What are the same and different points of these applications on hashing? Could you help provide some readings or references on these hashing? Especially the differences on them. I'm confused on these hashing techniques.


Solution

  • I think the essential point of hashing is the ability to take a group of content that is variable length, dynamic in nature, and asynchronous, and be able to apply an algorithm to each member of that content that results in a "stable", fixed-sized, and essentially unique identifier for each. That is the point of most of the examples you cited:

    • Hash Tables: transform a variable length key string or structure into a "stable" unique identifier with known lower and upper bounds (aka row numbers in an array, addresses of rows in an array, row numbers in a database).
    • Cryptography: transform a variable length plain-text into a stable, unique, and fixed-length identifier.
    • Machine learning (at least the Hashing Trick): transform words (and perhaps their context) into a stable and unique key into a universal numerically organized ontology

    In all these cases you are making a small summary of the variable length content within each member of the group. Those small summaries make it much easier to deal with all the variable length content, and in the cases of hash tables can significantly speed up processing. Or especially in the case of cryptography can provide significant benefits, such as password protection (when using proper keyed and repetitive hashing) or content integrity verification.

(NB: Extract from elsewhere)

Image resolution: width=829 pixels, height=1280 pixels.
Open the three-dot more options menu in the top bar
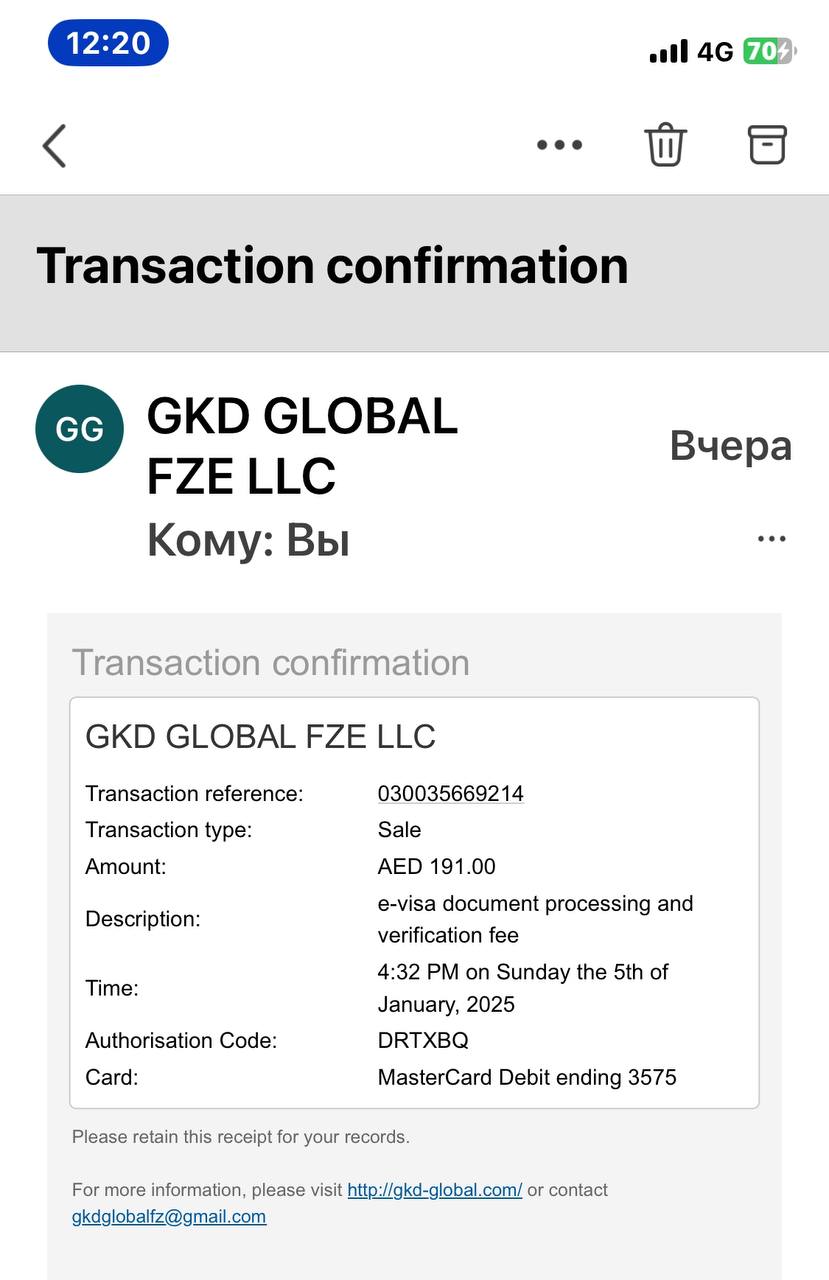click(559, 145)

    You will note that hashes almost always result in the potential for collisions: e.g. two completely different members of the group with different content yet the hash algorithm generates the same summary/hash value. A critical part of the design of the hash function is to determine the acceptable level of duplications allowed, and in the design of the hash implementation to properly deal with a collision when it happens. For a hash table using only a small amount of RAM the collision rate may be high. Using 256 bit crypto-hashing functions, the probability of collision may be effectively zero.

    Also, hashing is almost always "one way". Most hashing algorithms are deliberately "lossy" (which is why duplicates happen), and because of that one usually cannot reverse calculate the original variable length content from just the summary/hash value. There are brute force ways around that, but simple and fast reverse calculation is usually not possible.

    Note that we use "hashing algorithms" in our real lives as well. We use first names of coworkers in large companies as a convenience in talking/ emailing/ chatting (a trivial hash) even though there will certainly be many coworkers with the same first name. And thus collisions happen ("Do you mean Mary in Accounting or Mary in Shipping?"). You may "hash" all the known products of facial tissue into the word "Kleenex" (at least in the U.S.), yet still prefer to buy and use a different brand.